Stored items
====================

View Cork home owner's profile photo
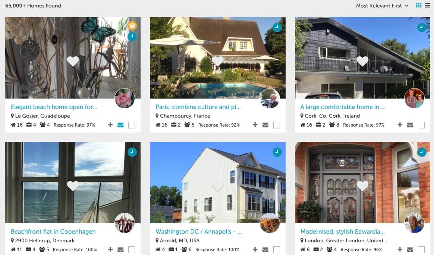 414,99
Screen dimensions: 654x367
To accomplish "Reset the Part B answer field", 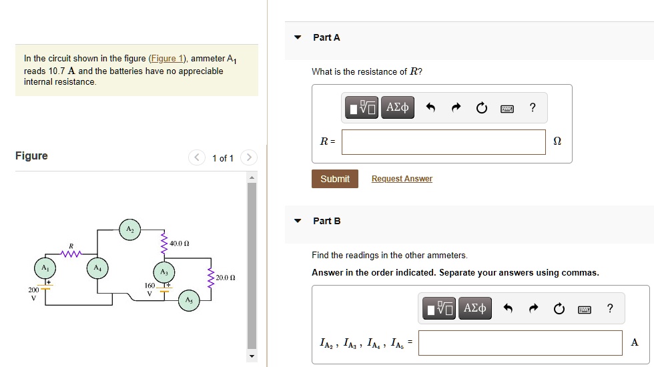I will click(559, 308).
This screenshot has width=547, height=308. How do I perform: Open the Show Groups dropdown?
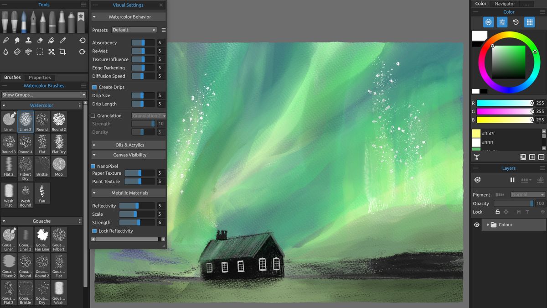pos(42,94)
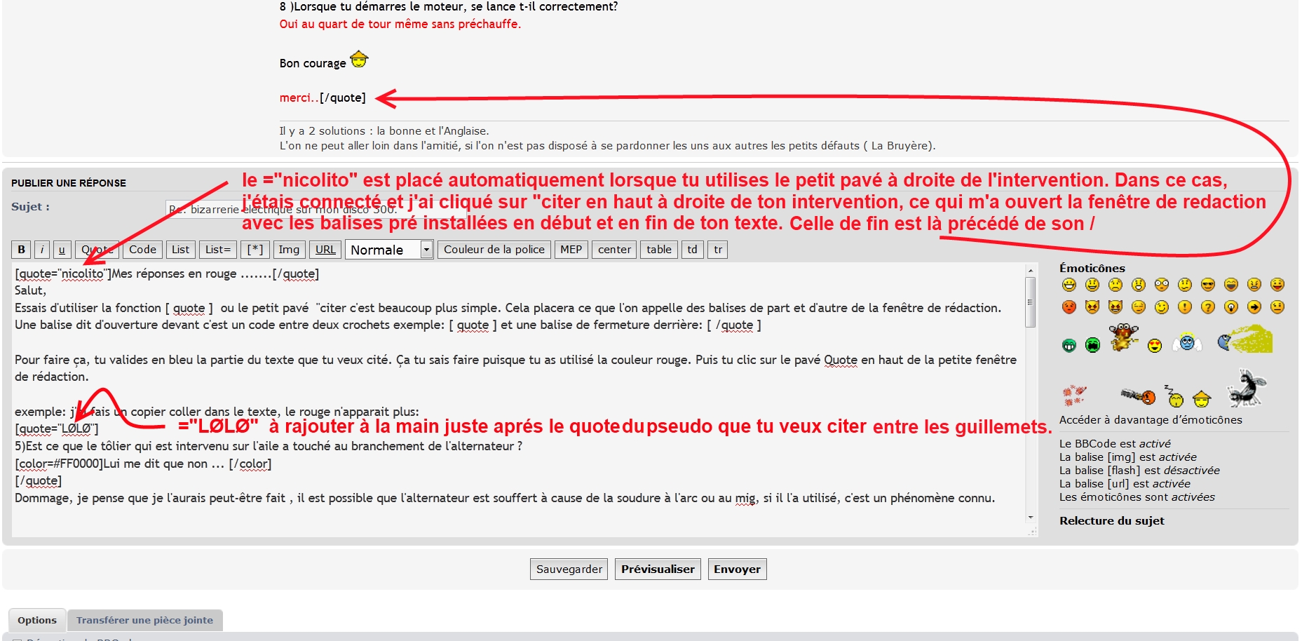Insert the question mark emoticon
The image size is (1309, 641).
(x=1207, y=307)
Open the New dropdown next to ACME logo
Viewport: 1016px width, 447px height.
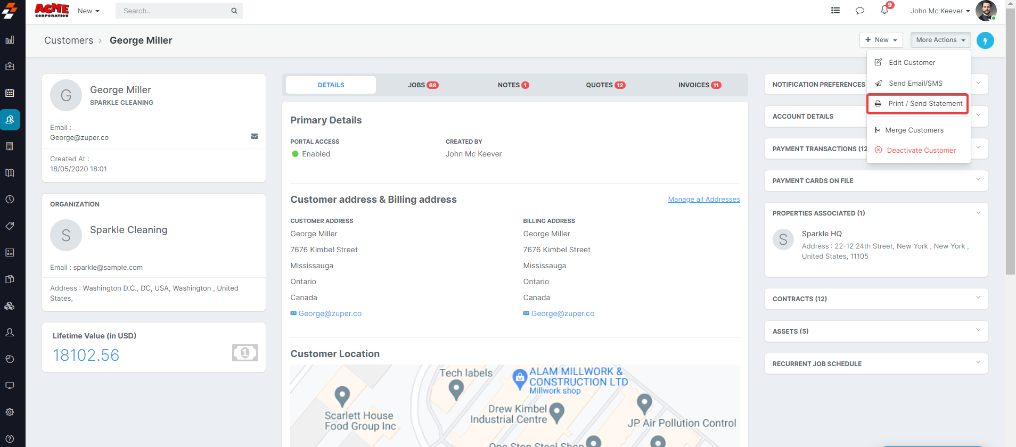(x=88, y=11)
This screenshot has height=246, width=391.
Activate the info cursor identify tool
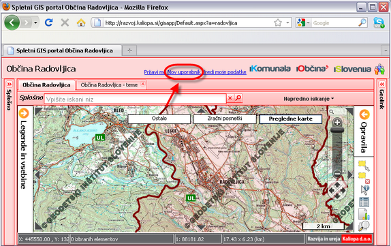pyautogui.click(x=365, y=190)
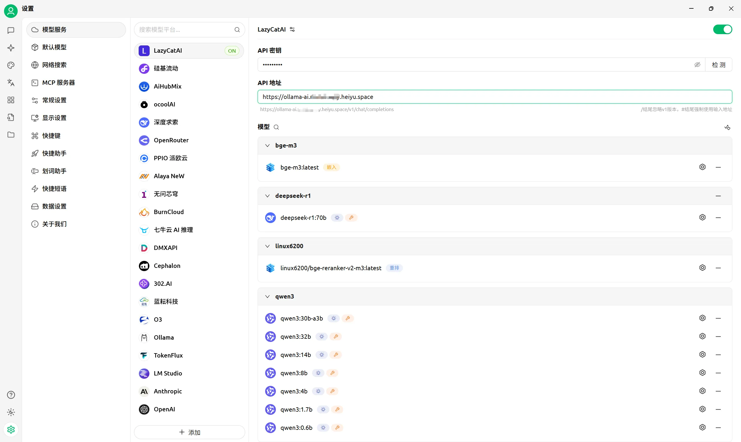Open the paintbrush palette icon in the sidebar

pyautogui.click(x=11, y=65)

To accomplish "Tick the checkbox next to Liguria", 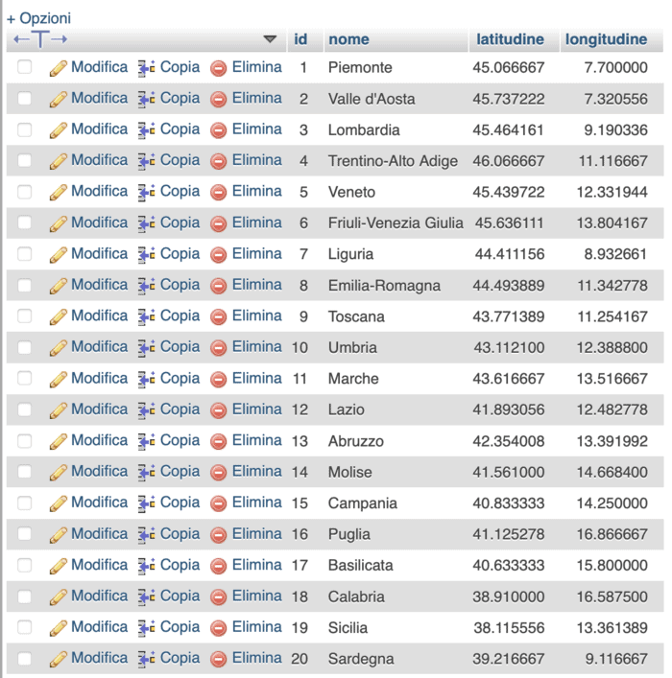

====================

What you need to do> All lines from the one holding "Open the New dropdown next to ACME logo" through the last line of the entries, and nothing else, are to be output exactly; leave out the pictures.

Written response>
Open the New dropdown next to ACME logo
Viewport: 1016px width, 447px height.
(x=88, y=11)
This screenshot has height=246, width=391.
Activate the info cursor identify tool
pyautogui.click(x=365, y=190)
Open the paintbrush palette icon in the sidebar

pyautogui.click(x=11, y=65)

To accomplish "Tick the checkbox next to Liguria", 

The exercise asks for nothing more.